# Data shown:
>>>

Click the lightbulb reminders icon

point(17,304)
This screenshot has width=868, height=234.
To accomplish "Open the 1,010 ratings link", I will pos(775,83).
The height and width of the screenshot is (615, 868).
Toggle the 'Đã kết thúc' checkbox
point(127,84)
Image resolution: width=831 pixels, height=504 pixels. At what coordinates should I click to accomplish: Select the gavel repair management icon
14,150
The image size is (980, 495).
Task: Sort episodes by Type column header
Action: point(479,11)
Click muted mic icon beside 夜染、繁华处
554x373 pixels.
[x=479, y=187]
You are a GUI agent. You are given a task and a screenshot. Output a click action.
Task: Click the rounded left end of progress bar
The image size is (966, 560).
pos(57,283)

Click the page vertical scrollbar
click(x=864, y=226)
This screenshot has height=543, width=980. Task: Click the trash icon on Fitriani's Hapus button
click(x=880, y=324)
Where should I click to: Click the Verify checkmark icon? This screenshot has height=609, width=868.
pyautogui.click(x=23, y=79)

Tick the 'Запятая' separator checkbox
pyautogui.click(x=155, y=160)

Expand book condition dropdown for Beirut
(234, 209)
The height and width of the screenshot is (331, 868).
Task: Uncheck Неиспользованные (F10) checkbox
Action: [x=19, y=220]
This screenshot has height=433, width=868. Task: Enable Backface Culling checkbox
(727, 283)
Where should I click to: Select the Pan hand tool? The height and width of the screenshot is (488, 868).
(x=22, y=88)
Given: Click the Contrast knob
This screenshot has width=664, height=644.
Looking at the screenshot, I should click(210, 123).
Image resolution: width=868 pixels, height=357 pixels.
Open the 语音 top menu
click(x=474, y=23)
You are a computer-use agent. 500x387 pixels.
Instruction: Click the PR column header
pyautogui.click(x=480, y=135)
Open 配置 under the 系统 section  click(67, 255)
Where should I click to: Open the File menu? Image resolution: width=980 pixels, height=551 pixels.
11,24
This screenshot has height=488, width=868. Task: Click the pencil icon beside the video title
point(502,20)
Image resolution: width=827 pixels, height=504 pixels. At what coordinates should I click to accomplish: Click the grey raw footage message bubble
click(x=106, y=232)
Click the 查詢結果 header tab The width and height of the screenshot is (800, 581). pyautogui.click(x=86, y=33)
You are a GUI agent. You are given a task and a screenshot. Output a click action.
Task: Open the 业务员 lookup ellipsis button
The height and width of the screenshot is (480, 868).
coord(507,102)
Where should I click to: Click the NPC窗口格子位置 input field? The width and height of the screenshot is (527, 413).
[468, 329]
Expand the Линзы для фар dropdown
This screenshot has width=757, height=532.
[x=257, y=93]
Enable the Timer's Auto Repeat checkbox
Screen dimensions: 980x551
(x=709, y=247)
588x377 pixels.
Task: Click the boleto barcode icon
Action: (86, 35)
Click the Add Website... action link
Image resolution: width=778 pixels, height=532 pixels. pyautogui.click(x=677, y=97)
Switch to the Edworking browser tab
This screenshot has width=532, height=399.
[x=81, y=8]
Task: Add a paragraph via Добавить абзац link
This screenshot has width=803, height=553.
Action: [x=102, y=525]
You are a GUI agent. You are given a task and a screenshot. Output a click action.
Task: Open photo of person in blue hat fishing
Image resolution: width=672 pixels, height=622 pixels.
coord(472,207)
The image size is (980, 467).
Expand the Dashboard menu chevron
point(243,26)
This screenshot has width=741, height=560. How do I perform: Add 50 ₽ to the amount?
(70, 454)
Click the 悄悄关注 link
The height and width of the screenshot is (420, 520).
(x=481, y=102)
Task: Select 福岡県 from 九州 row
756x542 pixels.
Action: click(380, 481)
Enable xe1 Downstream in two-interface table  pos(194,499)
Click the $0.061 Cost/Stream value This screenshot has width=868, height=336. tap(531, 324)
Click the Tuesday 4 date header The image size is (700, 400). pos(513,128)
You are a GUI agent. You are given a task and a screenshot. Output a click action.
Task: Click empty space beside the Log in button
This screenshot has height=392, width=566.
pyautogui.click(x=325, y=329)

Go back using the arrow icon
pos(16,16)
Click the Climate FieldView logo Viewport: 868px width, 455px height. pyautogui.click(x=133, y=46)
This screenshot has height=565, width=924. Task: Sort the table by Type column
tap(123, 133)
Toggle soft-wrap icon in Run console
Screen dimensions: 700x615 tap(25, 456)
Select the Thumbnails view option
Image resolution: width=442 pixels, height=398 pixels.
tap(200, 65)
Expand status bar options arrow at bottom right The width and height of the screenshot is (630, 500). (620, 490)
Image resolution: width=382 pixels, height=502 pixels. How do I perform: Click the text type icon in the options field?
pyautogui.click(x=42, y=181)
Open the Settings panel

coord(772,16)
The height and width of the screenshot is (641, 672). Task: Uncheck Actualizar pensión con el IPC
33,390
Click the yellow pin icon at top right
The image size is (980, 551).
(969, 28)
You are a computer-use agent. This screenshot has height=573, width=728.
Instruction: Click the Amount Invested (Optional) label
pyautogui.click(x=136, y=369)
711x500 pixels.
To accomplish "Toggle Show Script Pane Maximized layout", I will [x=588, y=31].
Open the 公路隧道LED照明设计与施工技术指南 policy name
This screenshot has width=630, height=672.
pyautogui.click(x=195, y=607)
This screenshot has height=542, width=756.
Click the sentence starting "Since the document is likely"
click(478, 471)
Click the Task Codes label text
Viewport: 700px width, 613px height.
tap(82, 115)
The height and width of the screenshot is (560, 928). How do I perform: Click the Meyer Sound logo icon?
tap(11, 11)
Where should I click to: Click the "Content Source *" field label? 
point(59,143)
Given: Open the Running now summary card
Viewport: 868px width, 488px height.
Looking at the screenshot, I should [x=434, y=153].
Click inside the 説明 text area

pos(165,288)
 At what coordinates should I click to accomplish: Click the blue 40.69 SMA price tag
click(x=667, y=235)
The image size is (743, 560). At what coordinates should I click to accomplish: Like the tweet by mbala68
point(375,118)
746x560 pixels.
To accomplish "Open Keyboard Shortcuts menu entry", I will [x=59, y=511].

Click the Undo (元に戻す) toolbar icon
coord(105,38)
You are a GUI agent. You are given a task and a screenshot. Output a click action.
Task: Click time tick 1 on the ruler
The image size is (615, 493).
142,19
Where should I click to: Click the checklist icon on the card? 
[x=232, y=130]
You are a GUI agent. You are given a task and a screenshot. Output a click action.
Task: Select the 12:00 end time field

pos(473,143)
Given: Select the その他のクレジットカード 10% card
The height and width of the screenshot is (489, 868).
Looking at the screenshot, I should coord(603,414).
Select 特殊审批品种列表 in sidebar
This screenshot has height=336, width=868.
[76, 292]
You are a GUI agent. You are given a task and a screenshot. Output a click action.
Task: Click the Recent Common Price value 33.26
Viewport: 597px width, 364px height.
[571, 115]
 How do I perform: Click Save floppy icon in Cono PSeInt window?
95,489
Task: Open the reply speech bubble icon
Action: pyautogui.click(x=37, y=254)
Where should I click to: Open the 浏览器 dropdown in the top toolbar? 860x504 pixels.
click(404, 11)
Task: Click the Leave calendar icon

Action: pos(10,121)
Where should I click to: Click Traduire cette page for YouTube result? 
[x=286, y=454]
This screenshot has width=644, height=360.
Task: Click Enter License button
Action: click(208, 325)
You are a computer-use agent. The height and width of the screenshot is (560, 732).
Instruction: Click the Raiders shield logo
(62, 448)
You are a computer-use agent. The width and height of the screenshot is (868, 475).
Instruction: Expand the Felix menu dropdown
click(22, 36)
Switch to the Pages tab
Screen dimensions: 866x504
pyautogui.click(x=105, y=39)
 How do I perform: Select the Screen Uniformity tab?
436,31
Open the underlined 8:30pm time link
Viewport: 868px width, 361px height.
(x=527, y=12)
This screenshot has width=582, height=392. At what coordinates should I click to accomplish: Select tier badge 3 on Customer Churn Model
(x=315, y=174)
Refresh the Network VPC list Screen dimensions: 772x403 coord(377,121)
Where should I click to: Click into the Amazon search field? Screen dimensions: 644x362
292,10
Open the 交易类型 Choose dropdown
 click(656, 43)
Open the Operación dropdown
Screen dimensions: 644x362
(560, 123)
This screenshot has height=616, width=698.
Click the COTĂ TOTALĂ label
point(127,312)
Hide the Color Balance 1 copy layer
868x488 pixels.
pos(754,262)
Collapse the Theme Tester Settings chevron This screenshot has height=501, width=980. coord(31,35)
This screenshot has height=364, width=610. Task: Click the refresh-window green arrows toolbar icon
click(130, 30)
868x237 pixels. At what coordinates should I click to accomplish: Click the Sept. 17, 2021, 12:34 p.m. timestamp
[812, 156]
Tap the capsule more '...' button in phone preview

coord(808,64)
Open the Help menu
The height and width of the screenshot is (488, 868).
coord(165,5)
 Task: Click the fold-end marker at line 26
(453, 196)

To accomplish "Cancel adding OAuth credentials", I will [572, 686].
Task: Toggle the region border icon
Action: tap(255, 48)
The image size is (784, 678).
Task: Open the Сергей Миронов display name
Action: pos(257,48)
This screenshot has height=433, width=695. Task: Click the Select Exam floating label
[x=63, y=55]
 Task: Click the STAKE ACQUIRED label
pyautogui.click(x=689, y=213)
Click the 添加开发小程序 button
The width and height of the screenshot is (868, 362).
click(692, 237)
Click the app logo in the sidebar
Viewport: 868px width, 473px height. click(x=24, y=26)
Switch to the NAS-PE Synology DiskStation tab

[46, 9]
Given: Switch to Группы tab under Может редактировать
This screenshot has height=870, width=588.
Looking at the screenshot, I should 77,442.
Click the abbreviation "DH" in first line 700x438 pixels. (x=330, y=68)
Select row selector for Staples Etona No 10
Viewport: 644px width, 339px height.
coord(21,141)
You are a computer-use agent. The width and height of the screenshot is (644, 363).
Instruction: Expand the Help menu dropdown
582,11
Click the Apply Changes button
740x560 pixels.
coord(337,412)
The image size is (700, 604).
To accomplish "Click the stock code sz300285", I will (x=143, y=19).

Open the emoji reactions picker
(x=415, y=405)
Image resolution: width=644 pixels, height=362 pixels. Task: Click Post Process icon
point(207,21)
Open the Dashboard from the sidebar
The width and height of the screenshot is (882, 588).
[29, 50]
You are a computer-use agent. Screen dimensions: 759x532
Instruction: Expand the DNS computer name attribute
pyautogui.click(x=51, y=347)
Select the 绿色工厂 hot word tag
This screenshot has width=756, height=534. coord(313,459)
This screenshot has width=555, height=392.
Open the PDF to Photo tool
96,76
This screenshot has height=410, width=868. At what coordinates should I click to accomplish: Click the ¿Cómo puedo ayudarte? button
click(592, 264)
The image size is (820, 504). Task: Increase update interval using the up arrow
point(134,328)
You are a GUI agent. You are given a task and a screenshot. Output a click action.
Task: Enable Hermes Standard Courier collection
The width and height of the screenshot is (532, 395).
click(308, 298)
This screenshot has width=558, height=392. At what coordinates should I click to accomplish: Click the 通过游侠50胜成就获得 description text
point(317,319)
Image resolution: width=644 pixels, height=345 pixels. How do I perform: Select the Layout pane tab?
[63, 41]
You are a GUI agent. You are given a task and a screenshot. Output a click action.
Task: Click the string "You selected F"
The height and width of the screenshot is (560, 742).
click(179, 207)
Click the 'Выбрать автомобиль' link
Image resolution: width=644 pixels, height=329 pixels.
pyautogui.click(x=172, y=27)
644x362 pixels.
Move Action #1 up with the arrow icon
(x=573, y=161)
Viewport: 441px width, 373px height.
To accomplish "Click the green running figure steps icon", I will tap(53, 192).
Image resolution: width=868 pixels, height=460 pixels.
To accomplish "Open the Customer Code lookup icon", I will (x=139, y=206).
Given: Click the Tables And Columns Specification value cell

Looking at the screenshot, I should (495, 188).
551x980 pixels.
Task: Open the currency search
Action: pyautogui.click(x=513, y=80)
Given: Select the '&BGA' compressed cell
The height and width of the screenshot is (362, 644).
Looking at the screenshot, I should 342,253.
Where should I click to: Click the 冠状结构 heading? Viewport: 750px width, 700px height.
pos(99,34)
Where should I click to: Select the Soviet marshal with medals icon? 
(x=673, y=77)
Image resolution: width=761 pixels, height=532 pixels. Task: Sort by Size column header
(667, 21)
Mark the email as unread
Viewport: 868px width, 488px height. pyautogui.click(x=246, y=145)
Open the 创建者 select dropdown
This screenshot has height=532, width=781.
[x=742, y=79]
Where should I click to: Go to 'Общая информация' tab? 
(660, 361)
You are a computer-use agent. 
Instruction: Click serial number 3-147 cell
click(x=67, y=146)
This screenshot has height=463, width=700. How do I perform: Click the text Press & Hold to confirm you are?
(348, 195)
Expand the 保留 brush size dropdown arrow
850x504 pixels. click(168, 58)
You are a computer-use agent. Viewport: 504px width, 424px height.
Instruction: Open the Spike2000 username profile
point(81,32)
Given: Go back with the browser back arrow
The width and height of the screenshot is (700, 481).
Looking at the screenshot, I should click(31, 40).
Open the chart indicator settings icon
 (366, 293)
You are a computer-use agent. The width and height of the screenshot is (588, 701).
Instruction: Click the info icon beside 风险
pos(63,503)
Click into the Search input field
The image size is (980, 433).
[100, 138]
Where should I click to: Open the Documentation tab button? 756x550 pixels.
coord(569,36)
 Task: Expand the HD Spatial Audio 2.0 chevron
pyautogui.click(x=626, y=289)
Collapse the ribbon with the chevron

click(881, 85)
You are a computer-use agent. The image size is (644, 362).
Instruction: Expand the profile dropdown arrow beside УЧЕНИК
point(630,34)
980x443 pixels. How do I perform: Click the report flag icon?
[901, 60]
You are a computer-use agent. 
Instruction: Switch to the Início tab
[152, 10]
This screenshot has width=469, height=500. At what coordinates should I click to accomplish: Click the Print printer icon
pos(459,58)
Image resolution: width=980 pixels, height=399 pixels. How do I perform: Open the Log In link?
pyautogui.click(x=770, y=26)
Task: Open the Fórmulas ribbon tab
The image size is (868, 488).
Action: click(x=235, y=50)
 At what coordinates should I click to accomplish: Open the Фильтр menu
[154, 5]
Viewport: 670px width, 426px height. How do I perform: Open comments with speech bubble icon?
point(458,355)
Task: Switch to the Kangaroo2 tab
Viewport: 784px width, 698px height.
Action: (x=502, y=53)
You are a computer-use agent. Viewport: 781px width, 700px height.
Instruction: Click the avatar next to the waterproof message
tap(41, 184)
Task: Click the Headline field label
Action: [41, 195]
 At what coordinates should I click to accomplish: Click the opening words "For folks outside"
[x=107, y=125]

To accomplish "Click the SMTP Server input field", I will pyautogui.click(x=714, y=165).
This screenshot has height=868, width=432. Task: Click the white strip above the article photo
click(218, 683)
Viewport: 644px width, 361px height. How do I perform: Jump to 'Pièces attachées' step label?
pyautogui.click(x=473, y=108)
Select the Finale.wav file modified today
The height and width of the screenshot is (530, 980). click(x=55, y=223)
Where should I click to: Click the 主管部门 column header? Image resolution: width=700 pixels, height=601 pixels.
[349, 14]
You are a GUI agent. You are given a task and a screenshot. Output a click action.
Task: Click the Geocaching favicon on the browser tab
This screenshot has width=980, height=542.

<<<

# What is needed:
Across all the records above, find each line with "right" in it and copy it.

# Task solution:
Expand status bar options arrow at bottom right The width and height of the screenshot is (630, 500). (620, 490)
Click the yellow pin icon at top right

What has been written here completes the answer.